I wrote a blog about why Startup America is a bad idea, which has garnered a lot of attention. Not so from the Obama administration who ignored my request to participate in its first roundtable. Go ahead administration, and ignore the "best Venture Capital thinker in the world" (according to a Venture Capital journalist). As a (now financial) entrepreneur I am used to being ignored in the beginning, so I don't take it personal.

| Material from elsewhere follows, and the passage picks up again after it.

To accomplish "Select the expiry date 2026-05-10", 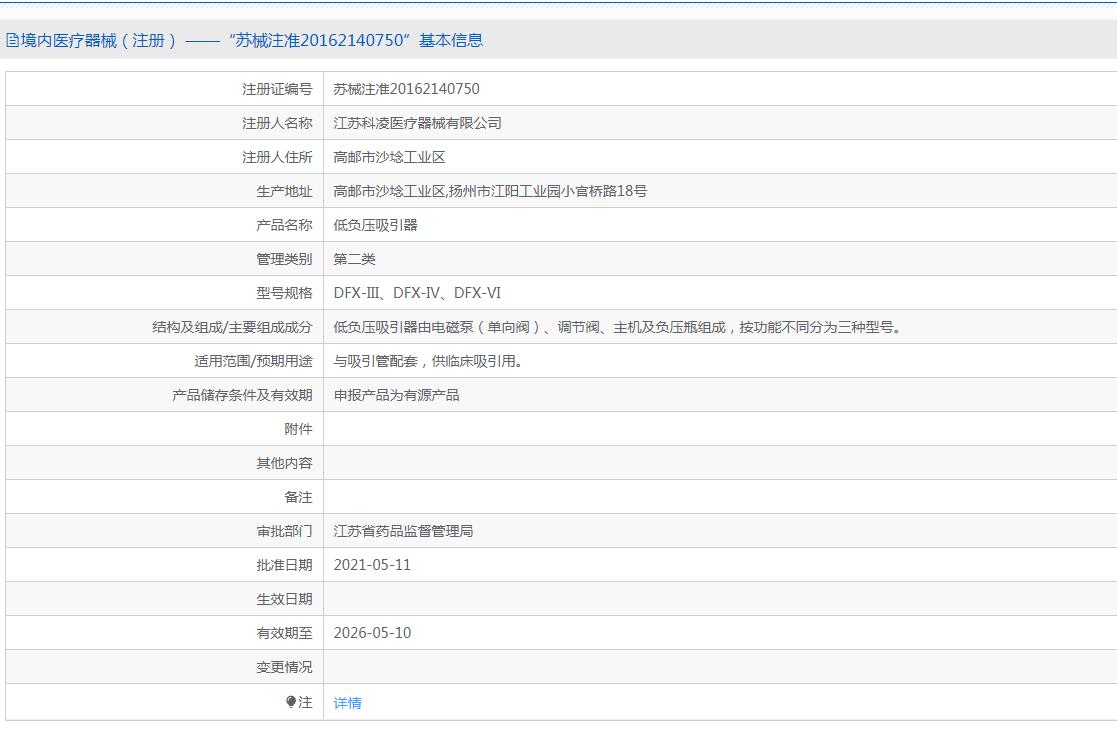I will 372,633.
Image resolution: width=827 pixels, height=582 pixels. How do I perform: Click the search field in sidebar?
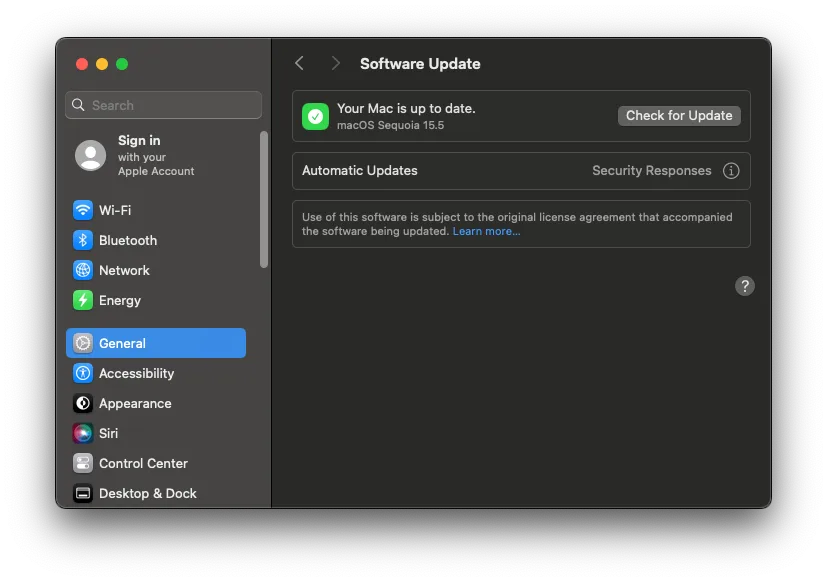(x=163, y=104)
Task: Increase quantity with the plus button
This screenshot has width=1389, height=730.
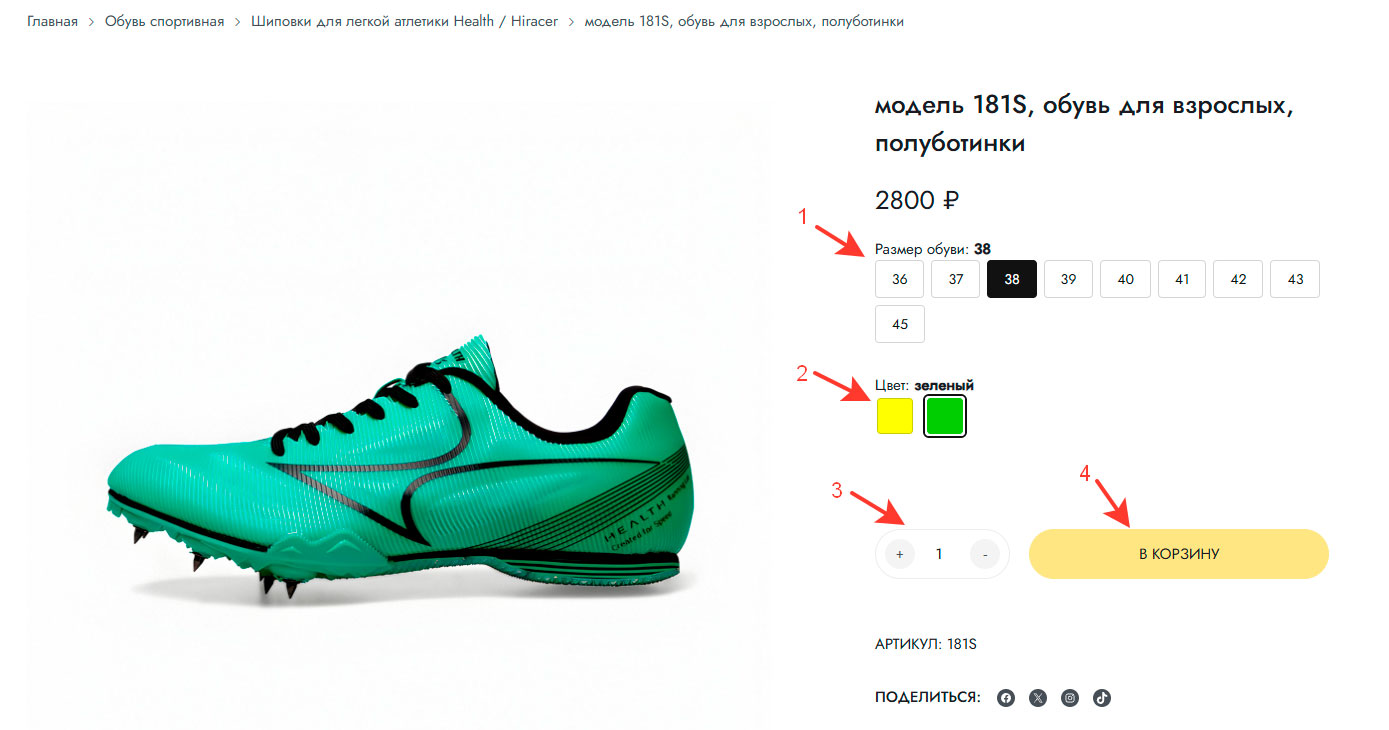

In that blog I made clear that not entrepreneurialism in this country needs help, but the financial system that acts as the arbitrage responsible for -4.6% 10 year returns is to blame. Simply put, by economic principle any black-box laissez-faire financial system turns subprime by default and so has Venture Capital. It is the exact same uniform deployment of fragmented risk that created the Real Estate implosion, that is also responsible for the innovation implosion. All while an 80% adoption greenfield is eagerly awaiting technology to enhance its life.

So, for Startup America to focus on the education of entrepreneurship using the existing subprime financial arbitrage is foolish and a waste of tax-payers money. Would you be watching American Idol when judges were trying to teach wannabes how to sing? I think not, American Idol contestants are evaluated (not taught) on their innate ability to sing.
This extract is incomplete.